Involvement of bone-specific alkaline phosphatase and procollagen i carboxy-terminal propeptide as predictors of early fracture risk in Chinese children with juvenile osteoporosis

Abstract

This clinical trial was designed to understand whether the children with juvenile osteoporosis receiving tablet containing vitamin D and calcium had lower incidence of bone fracture compared to the children receiving a diet rich in calcium, vitamin D, and protein. We assessed whether plasma levels of bone-specific alkaline phosphatase (BSAP) and procollagen I carboxyterminal propeptide levels (PIPC) could be used as predictors of early bone fracture in children. A total of 120 children of either gender with a juvenile osteoporosis were enrolled and randomized (1:1 ratio) to receive tablet containing vitamin D and calcium (n=60) or diet rich in calcium, vitamin D, and protein (n=60), and undergone follow-up for up to 3 years.
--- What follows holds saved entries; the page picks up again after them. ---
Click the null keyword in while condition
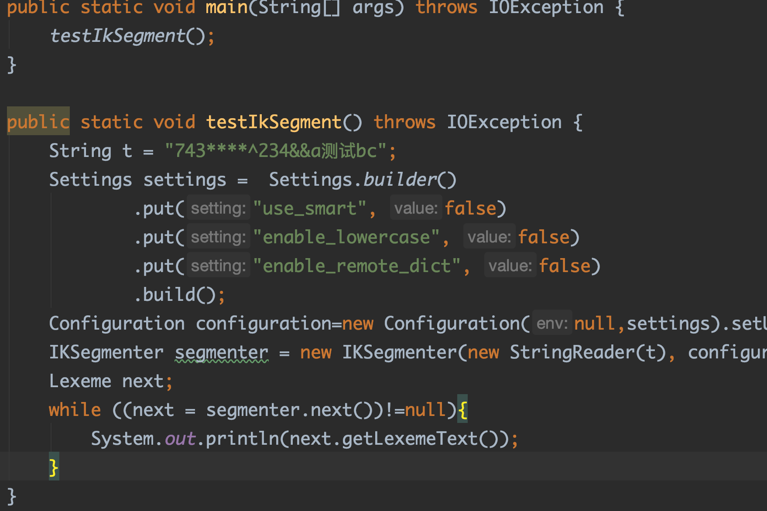Screen dimensions: 767x511 (x=425, y=409)
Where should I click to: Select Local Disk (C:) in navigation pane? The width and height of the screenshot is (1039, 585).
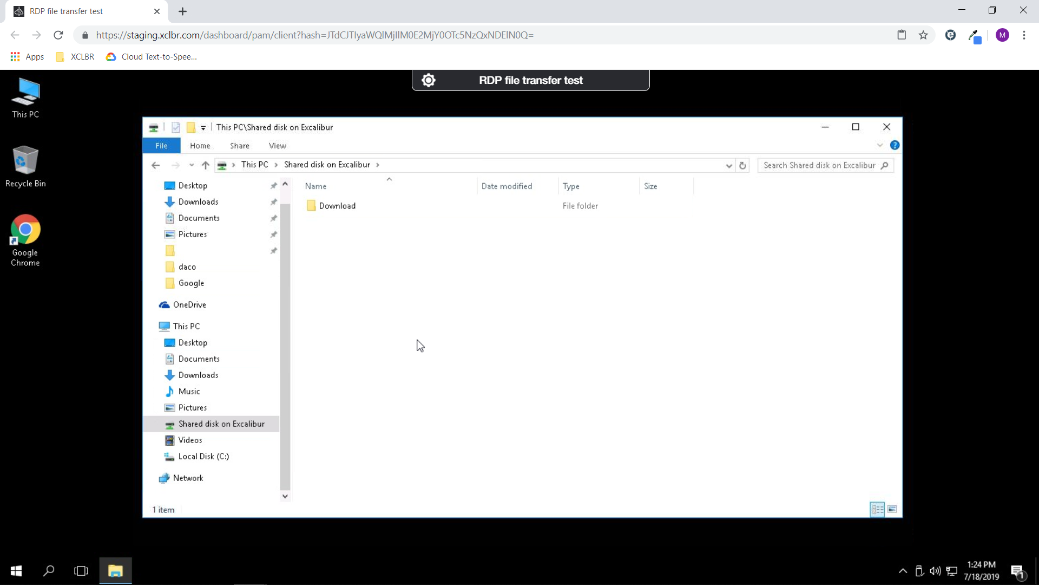[x=203, y=456]
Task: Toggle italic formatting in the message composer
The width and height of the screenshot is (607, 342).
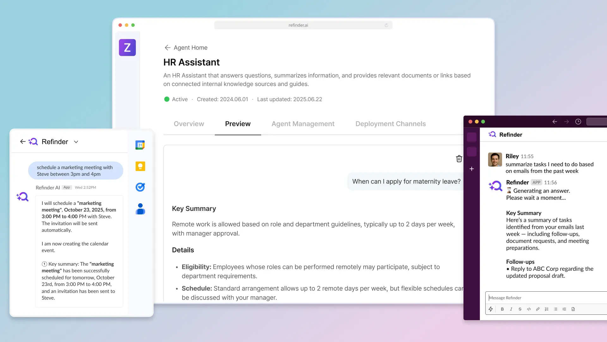Action: point(511,309)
Blood sample was collected and BSAP and PIPC levels were measured. The results suggested that therapeutic intervention (vitamin D and calcium) does not predict bone fracture in children. However, correlations analysis revealed that the decreased level of BSAP and PIPC were associated with higher incidence of fracture. The results suggest that the low levels of BSAP and PIPC cause increase susceptibility of fracture among children with juvenile osteoporosis.